Os papéis dessas companhias que estão bastante relacionadas ao consumo doméstico sentiram o impacto das sinalizações de deterioração do cenário econômico brasileiro. No começo da semana, o Ministério da Economia revisou suas projeções, elevando a inflação e a Selic e reduzindo as expectativas de crescimento do Produto Interno Bruto (PIB) do País.
Novos passos do Federal Reserve
No cenário externo, os olhos dos investidores estão voltados aos próximos passos do Federal Reserve (Fed, o banco central americano). Mais cedo, falas de dirigentes regionais da instituição sinalizaram que os estímulos econômicos podem ser retirados de uma forma mais rápida do que o esperado pelo mercado, na tentativa, principalmente, de controlar a inflação.
Riberio explica que caso haja uma aceleração no programa de redução de estímulos seja acelerado, isso pode antecipar o ritmo de aumento de juros nos Estados Unidos - uma premissa já citada por Jerome Powell, presidente do Fed.
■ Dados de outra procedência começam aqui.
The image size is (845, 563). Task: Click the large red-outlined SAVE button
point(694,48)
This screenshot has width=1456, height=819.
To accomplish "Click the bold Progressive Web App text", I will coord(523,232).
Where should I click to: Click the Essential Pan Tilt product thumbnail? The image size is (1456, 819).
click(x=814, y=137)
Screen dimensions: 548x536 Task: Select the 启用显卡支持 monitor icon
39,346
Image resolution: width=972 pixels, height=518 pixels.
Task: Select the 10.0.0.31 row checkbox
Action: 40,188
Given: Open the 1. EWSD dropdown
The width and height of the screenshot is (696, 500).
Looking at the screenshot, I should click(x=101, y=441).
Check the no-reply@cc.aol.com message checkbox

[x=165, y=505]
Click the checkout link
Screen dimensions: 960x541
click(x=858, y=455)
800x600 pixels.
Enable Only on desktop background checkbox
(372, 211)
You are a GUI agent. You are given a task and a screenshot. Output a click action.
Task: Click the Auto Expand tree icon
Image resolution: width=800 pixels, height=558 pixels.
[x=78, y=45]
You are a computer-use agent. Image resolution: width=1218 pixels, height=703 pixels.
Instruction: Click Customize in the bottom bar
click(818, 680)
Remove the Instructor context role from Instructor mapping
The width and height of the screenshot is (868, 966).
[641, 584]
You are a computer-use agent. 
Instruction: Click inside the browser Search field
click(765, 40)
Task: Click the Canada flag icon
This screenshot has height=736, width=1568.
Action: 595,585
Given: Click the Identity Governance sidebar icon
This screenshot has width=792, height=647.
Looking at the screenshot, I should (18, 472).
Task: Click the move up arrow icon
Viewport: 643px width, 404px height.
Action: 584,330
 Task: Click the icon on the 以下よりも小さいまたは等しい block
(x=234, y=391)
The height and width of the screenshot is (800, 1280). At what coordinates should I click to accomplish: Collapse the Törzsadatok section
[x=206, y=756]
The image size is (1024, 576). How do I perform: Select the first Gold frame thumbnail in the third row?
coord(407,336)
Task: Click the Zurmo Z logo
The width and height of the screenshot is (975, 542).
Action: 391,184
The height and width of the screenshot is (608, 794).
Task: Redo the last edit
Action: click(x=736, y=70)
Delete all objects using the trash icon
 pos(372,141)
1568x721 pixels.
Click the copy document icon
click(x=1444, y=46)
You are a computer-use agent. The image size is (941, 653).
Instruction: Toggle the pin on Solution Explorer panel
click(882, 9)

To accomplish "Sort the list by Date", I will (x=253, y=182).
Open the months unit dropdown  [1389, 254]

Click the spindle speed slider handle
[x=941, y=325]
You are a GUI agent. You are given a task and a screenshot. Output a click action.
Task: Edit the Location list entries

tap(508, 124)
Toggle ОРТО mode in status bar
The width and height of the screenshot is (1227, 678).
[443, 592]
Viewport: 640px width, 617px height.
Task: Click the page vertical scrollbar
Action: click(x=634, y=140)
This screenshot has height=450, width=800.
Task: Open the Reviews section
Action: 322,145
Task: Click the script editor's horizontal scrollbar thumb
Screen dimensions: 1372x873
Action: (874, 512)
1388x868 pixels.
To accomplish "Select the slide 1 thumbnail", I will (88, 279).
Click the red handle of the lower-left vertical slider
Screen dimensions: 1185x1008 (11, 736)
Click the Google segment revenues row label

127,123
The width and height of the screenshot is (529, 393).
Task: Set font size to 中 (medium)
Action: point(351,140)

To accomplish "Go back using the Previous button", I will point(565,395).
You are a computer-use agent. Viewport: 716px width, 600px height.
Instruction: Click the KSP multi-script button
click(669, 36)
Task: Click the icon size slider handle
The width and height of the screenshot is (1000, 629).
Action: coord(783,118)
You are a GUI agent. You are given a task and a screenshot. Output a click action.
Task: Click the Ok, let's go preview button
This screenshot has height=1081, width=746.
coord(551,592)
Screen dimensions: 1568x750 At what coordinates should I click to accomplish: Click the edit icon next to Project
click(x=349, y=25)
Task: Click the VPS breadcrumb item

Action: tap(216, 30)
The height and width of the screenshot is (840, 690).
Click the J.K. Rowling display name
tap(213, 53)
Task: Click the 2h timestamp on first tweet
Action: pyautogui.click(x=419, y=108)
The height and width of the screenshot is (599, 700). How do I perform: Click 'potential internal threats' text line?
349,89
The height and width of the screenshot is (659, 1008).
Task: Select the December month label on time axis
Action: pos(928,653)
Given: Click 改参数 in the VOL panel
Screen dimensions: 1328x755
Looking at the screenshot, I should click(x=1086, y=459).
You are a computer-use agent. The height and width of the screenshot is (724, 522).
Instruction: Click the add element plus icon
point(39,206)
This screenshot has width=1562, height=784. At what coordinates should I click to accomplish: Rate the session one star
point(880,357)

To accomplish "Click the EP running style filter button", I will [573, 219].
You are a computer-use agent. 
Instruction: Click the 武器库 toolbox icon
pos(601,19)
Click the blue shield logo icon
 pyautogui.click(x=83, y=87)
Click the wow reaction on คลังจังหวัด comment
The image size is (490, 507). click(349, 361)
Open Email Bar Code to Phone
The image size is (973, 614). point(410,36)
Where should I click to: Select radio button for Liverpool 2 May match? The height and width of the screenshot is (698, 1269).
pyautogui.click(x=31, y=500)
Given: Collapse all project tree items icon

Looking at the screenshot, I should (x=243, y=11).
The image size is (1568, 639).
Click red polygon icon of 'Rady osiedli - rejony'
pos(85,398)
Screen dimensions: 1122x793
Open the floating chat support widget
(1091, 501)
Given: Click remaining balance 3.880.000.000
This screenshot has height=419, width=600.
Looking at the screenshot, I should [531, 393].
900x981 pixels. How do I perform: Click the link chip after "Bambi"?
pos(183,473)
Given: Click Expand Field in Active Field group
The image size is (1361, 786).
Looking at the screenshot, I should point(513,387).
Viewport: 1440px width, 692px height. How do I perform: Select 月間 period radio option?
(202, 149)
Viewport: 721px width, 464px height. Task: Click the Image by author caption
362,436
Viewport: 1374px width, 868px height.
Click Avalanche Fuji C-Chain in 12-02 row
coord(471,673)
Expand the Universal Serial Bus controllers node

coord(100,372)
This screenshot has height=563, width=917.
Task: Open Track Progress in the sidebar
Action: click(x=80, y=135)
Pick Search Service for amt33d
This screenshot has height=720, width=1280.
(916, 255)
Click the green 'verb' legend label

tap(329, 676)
"O vice-presidente do banco central dos EUA, Richard Clarida, disse que 'pode muito bem ser apropriado' discutir a aceleração da redução das compras de ativos na reunião de dezembro, enquanto o diretor do Fed, Christopher Waller, recomendou dobar o ritmo de redução já na reunião de janeiro e encerrar o programa em abril", destaca o analista da Clear.
Somadas à cautela global crescente com o avanço da Covid-19 no continente europeu, as sinalizações feitas pelos membros do Fed aumentam a aversão à risco por parte dos investidores. Caso as taxas de juros americanas subam antes do esperado, os retornos oferecidos pelos títulos da dívida pública dos EUA também avançam, levando a uma saída dos investidores de investimentos menos seguros, como é o caso do mercado de ações.
Assim, as principais bolsas americanas fecharam majoritariamente em baixa nesta sexta-feira. Os índices S&P 500 e Dow Jones recuaram 0,14% e 0,75%, respectivamente. O Nasdaq 100 foi o único a apresentar alta, com variação positiva de 0,55%.